[Beowulf] OpenMP wierdness on dual AMD 2350 box w/ SL5.2 x86_64
Nathan Moore
ntmoore at gmail.com
Wed Nov 26 10:32:22 PST 2008
After the help last week on openmp, I got inspired and bought a dual-quad
opteron machine for the department to show 8-way scaling for my students
("Hey, its much cheaper than something new in the optics lab", my dept.
chair laughed).
I've been working on said machine over the past few days and found something
really weird in an OpenMP example program I descrobed to the list.

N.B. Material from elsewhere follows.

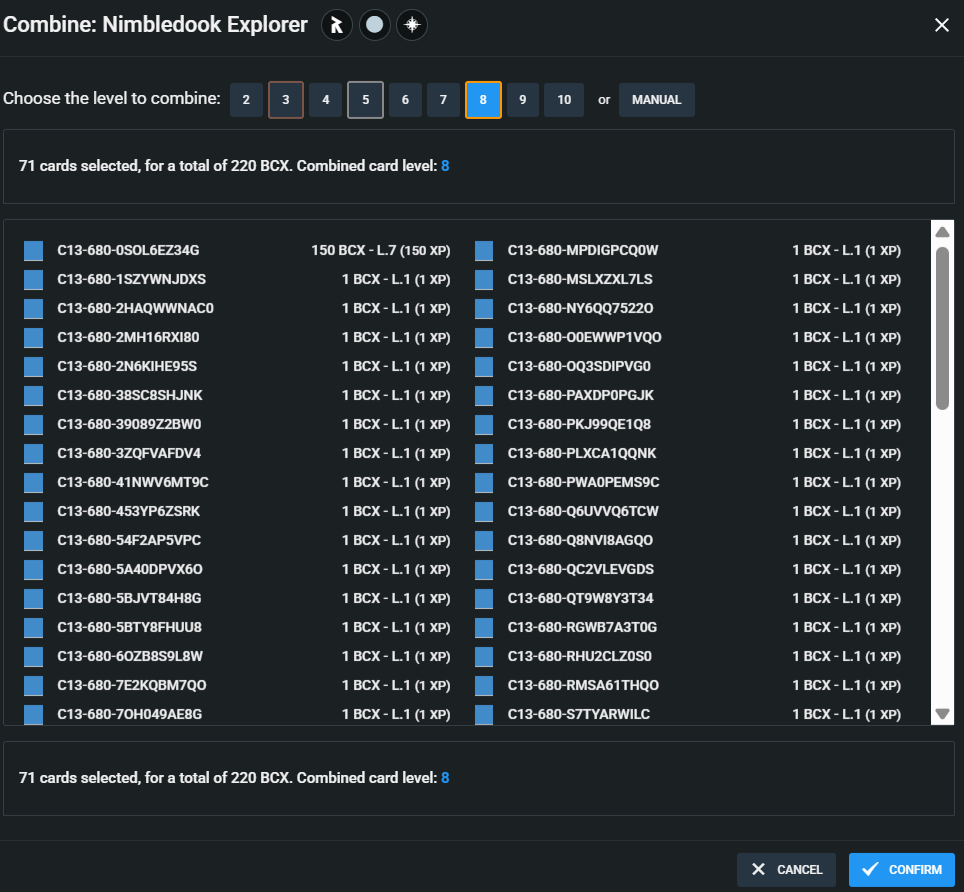Click the card list scrollbar thumb
This screenshot has height=892, width=964.
[942, 327]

The machine is a dual-proc AMD Opteron 2350, Tyan n3600T (S2937) mainboard,
w/ 8GB ram. Initially, I installed the i386 version of Scientific Linux
5.2, but then realized that only half of the RAM was usable, and
re-installed SL5.2 x86_64 this morning.
The example program is appended to the end of this email. Again, it is a
2-d finite-difference solution to the laplace equation (the context being to
"predict" lightning strikes based on the potential between the ground and
some clouds overhead).
The program scales beautifully up to OMP_NUM_THREADS~6 or 7, but when I set
the number of threads to 8, something weird happens, and instead of taking
the normal 241 iterations to converge, the program converges after 1 step.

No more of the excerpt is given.